The telogator-filtered tel_reads.fa.gz file serves as input to the KaryoScope feature annotation pipeline:

Workflow structure:

tel_reads.fa.gz (from Telogator2)
KaryoScope feature annotation (get_features_reads script)
results/{sample}/telogator/{i}/features/{database}/
    {sample}.telogator.{i}.{database}.combined.featureIDs.clustered.bed.gz
Feature smoothing (smooth_features.py)
results/{sample}/telogator/{i}/KaryoScope/{database}/
    {sample}.telogator.{i}.{database}.{featureset}.smoothed.features.bed
Feature merging (KaryoScope_merge_beds.py)
Clustering analysis (KaryoScope_cluster_analysis.py)

Directory structure:

results/{sample}/telogator/{i}/
├── features/{database}/           # Raw feature annotations
│   └── {sample}.telogator.{i}.{database}.combined.featureIDs.clustered.bed.gz
└── KaryoScope/{database}/         # Processed BED files for clustering
    ├── {sample}.telogator.{i}.{database}.chromosome.smoothed.features.bed
    ├── {sample}.telogator.{i}.{database}.region.smoothed.features.bed
    ├── {sample}.telogator.{i}.{database}.repeat.smoothed.features.bed
    ├── {sample}.telogator.{i}.{database}.subtelomeric.smoothed.features.bed
    └── {sample}.telogator.{i}.{database}.{merged_name}.smoothed.merged.bed

Iteration number {i}:

The {i} parameter is an index for multiple sequencing runs on the same sample. For example: - telogator/1/: First telogator run or first input file - telogator/2/: Second telogator run or second input file (e.g., different sequencing batch)

This allows processing multiple datasets or parameter sets in parallel within the same workflow.

1.6 Filtering Impact on Dataset Size

Example: Core4 Dataset

Post-telogator filtering results: - BJ: 2,681 telomeric reads - HeLa: 3,474 telomeric reads - IMR90: 2,197 telomeric reads - U2OS: 4,005 telomeric reads - Total: 12,357 telomeric reads

Technology distribution: - ~50% PacBio HiFi, ~50% ONT ultra-long - Classification breakdown: hifi_fiber (25%), hifi_notfiber (28%), ONT_UL (47%)

Read counts vary by sample based on: - Biological telomere content (e.g., ALT-positive cells may have more telomeric reads) - Sequencing depth - Telomere length distribution


2. Alternative: Direct Input Without Telogator

KaryoScope clustering can be performed on any set of annotated long reads without telogator preprocessing. However, this approach requires significantly more computational resources (10-100x more reads to process).

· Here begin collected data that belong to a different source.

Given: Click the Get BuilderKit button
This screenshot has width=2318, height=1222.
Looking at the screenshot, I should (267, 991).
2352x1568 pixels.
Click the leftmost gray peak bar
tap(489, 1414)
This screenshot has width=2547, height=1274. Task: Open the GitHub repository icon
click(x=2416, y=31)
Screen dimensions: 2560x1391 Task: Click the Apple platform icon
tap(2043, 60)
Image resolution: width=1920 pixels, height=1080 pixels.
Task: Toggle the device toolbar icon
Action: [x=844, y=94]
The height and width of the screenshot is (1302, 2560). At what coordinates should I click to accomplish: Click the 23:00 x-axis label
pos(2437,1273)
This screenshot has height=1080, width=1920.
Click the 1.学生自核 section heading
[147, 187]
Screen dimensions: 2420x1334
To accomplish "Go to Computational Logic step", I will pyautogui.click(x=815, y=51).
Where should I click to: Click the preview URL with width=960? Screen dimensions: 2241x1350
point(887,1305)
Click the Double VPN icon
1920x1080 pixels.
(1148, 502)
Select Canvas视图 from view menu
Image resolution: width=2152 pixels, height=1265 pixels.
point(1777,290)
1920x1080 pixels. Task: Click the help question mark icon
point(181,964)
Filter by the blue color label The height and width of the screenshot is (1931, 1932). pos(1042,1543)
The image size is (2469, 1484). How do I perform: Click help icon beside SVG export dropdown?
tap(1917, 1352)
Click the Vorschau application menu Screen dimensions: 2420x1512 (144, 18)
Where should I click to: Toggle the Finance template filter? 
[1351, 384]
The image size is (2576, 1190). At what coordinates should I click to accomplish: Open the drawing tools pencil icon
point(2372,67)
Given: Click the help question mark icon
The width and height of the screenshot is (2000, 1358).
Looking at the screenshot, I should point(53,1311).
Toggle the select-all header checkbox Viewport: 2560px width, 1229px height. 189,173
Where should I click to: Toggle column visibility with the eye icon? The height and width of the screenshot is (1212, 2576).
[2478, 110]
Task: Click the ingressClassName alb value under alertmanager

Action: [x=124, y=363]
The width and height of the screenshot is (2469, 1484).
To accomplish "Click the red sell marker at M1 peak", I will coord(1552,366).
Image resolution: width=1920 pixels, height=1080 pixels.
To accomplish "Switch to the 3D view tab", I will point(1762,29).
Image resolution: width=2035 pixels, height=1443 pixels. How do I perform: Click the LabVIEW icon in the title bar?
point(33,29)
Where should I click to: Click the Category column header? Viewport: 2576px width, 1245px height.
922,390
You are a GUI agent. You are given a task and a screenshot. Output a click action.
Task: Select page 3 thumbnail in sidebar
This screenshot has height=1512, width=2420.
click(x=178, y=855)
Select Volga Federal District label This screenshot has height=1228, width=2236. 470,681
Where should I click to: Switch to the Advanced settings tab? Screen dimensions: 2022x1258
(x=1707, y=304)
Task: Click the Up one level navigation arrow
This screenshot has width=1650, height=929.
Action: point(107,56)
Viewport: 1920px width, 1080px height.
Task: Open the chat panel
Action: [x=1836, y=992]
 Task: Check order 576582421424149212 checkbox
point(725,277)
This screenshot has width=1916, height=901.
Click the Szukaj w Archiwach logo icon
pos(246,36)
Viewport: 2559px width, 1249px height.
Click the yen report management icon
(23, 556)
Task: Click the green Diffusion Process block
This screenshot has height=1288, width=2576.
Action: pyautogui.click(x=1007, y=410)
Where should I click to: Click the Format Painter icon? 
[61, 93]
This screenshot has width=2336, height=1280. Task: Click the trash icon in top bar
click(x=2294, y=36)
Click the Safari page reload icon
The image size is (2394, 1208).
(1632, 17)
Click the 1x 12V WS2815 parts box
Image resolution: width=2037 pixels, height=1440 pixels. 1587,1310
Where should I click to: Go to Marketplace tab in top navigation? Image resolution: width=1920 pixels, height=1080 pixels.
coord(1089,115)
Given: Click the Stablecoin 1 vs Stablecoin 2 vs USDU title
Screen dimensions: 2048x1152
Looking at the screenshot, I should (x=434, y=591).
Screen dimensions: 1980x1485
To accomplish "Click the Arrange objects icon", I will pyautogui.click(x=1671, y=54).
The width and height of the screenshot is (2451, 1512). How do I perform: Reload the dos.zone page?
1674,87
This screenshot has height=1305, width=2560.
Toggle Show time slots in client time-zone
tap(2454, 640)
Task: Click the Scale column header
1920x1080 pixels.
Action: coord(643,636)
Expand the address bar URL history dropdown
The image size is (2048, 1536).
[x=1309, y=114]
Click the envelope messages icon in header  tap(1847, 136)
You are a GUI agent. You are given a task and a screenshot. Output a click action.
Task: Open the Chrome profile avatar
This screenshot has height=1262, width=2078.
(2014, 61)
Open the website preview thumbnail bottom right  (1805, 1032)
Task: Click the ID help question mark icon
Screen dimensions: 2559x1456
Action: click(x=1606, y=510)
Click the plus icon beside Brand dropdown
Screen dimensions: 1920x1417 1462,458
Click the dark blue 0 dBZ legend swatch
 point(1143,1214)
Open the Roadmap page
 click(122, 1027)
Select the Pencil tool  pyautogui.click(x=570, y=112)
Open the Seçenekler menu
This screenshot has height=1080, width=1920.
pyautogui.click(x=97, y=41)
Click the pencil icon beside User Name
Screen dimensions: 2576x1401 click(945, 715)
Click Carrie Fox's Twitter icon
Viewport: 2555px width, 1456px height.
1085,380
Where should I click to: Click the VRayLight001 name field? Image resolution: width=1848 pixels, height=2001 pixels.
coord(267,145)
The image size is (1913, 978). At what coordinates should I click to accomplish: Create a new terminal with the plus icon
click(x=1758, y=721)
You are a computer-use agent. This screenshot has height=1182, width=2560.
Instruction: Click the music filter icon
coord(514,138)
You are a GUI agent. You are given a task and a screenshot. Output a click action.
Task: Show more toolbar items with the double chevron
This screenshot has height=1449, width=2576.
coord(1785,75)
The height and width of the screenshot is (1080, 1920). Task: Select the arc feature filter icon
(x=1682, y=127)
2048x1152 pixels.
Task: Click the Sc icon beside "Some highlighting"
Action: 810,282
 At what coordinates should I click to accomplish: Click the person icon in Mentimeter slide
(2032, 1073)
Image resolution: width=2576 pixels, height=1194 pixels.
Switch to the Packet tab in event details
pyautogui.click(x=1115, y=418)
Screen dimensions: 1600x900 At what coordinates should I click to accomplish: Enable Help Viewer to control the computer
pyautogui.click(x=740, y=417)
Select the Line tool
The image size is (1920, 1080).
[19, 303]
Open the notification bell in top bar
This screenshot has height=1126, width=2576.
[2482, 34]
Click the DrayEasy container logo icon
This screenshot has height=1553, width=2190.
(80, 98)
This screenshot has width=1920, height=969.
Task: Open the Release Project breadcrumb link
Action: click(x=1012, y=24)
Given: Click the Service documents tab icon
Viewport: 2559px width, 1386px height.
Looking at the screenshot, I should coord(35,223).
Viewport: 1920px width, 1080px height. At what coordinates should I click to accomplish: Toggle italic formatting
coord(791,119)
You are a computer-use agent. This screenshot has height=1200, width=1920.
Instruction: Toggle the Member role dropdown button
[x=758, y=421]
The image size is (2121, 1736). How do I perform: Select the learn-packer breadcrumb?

To use non-filtered reads, provide the reads directly to the KaryoScope feature annotation pipeline (get_features_reads script) as described in the KaryoScope Comprehensive Guide.


3. Quality Control Recommendations

Before telogator filtering: - Ensure reads are basecalled with recent algorithms (Guppy 5+, Dorado SUP, or SMRTLink 13+) - Older Nanopore basecallers (Guppy <5) have high error rates in telomeric regions and may fail

After telogator filtering: - Verify expected telomeric read counts match sample type and sequencing depth - Check for platform biases in read count distributions - Inspect tlens_by_allele.tsv for reasonable telomere length distributions (if generated)

Warning signs: - Very low telomeric read counts (<100 reads) may indicate: - Insufficient sequencing depth - Sample quality issues - Incorrect telogator parameters - Very high telomeric read counts (>50,000 reads) may indicate: - Telomere-enriched sequencing - ALT-positive sample


4. Citation

If using Telogator2 for preprocessing, please cite:

Stephens, Z., & Kocher, J. P. (2024). Characterization of telomere variant repeats using long reads enables allele-specific telomere length estimation. BMC Bioinformatics, 25(1), 194.